→ **WHAT TO WORK ON**
What you return should match the data below exactly, with no pictures in it.

── DATASET ENTRIES ──

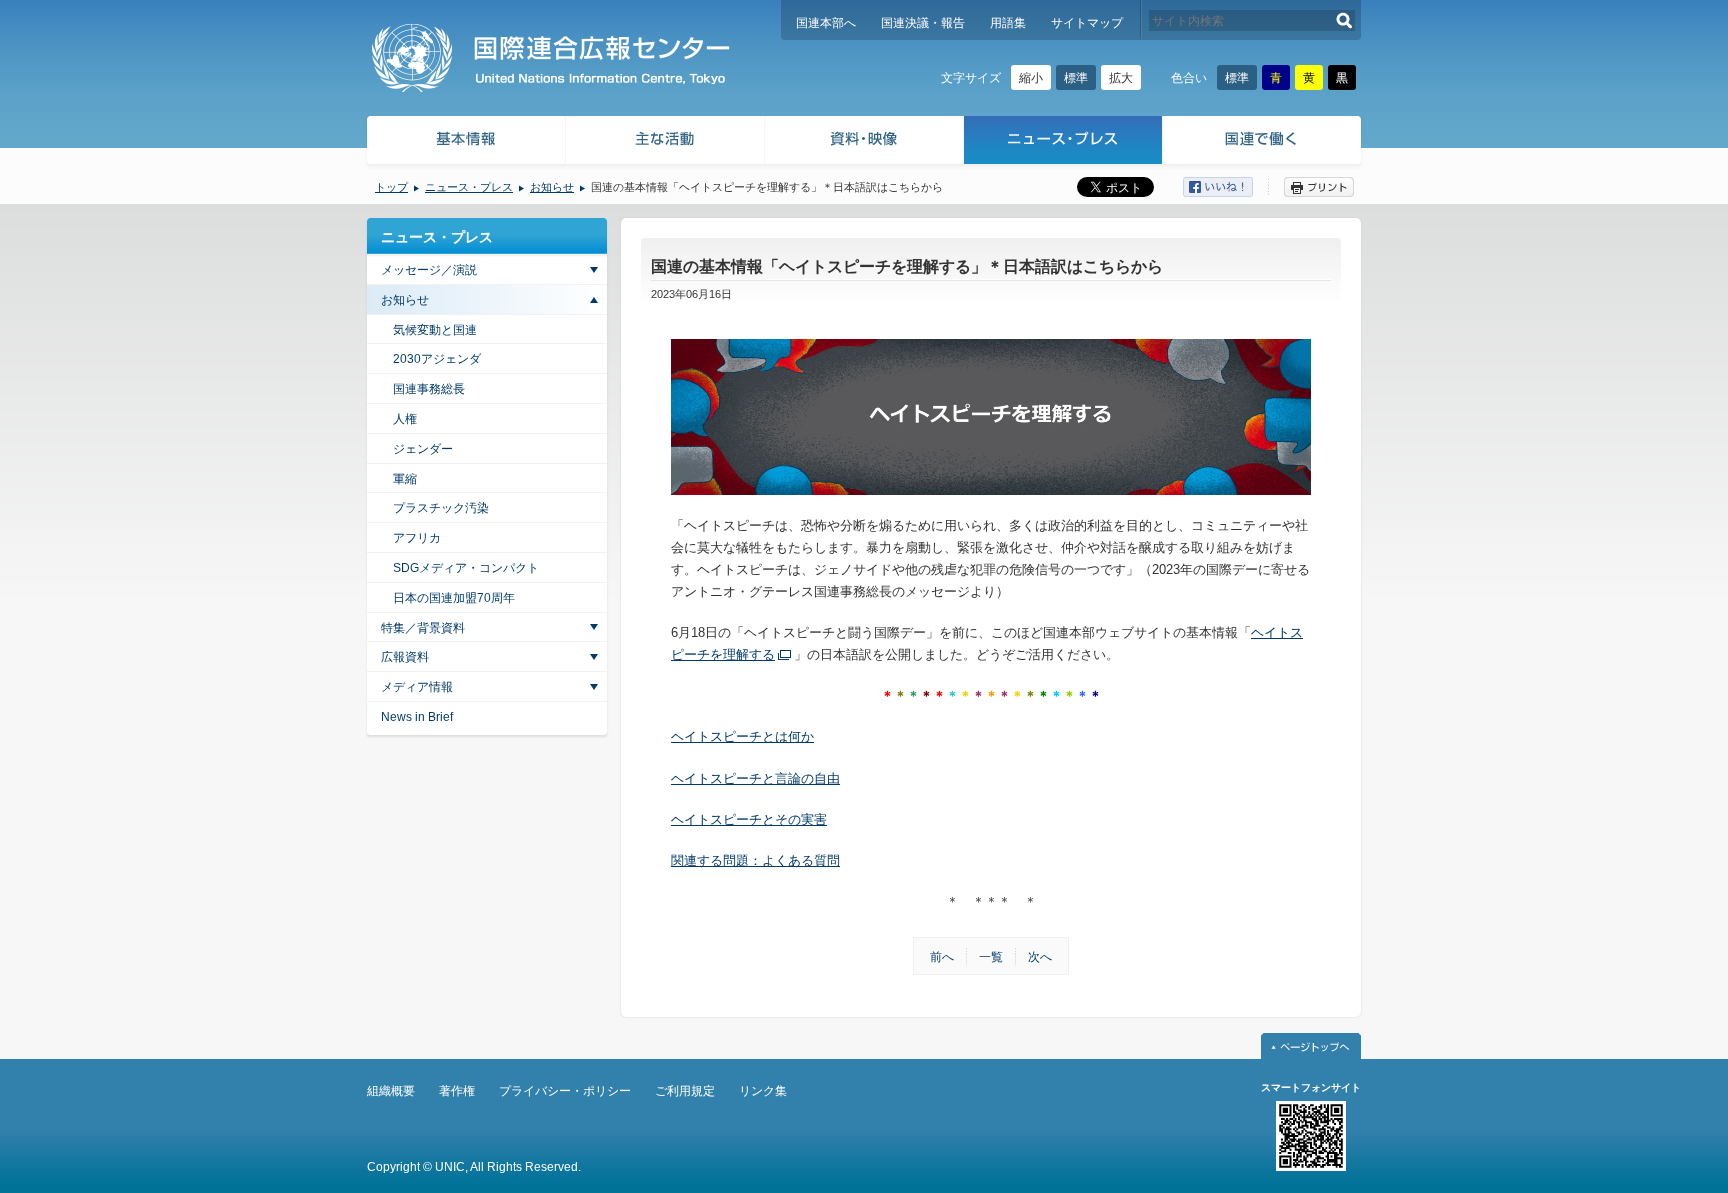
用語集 (1008, 23)
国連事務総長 (429, 389)
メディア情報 (417, 687)
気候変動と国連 (435, 330)
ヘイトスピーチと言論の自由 (755, 778)
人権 (405, 419)
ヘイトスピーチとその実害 (749, 819)
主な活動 (665, 142)
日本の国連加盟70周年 (454, 598)
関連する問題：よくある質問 (755, 860)
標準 (1076, 78)
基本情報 (465, 142)
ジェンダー (423, 449)
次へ (1040, 957)
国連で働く (1263, 142)
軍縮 (405, 479)
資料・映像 (864, 142)
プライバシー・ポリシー (565, 1091)
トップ (391, 187)
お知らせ (552, 187)
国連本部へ (826, 23)
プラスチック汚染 (441, 508)
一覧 (991, 957)
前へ (942, 957)
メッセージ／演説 (429, 270)
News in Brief (417, 717)
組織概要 (391, 1091)
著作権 (457, 1091)
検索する (1344, 20)
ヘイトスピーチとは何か (742, 736)
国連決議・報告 (923, 23)
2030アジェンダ (437, 359)
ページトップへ (1311, 1046)
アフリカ (417, 538)
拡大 (1121, 78)
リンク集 (763, 1091)
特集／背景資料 (423, 628)
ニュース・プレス (1063, 142)
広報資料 (405, 657)
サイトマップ (1087, 23)
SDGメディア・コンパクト (466, 568)
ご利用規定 (685, 1091)
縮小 (1031, 78)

───

→ **ANSWER TO THIS PROBLEM**
用語集 (1008, 23)
国連事務総長 (429, 389)
メディア情報 (417, 687)
気候変動と国連 (435, 330)
ヘイトスピーチと言論の自由 (755, 778)
人権 (405, 419)
ヘイトスピーチとその実害 (749, 819)
主な活動 (665, 142)
日本の国連加盟70周年 (454, 598)
関連する問題：よくある質問 (755, 860)
標準 (1076, 78)
基本情報 (465, 142)
ジェンダー (423, 449)
次へ (1040, 957)
国連で働く (1263, 142)
軍縮 (405, 479)
資料・映像 (864, 142)
プライバシー・ポリシー (565, 1091)
トップ (391, 187)
お知らせ (552, 187)
国連本部へ (826, 23)
プラスチック汚染 (441, 508)
一覧 (991, 957)
前へ (942, 957)
メッセージ／演説 (429, 270)
News in Brief (417, 717)
組織概要 (391, 1091)
著作権 (457, 1091)
検索する (1344, 20)
ヘイトスピーチとは何か (742, 736)
国連決議・報告 (923, 23)
2030アジェンダ (437, 359)
ページトップへ (1311, 1046)
アフリカ (417, 538)
拡大 (1121, 78)
リンク集 (763, 1091)
特集／背景資料 (423, 628)
ニュース・プレス (1063, 142)
広報資料 (405, 657)
サイトマップ (1087, 23)
SDGメディア・コンパクト (466, 568)
ご利用規定 (685, 1091)
縮小 (1031, 78)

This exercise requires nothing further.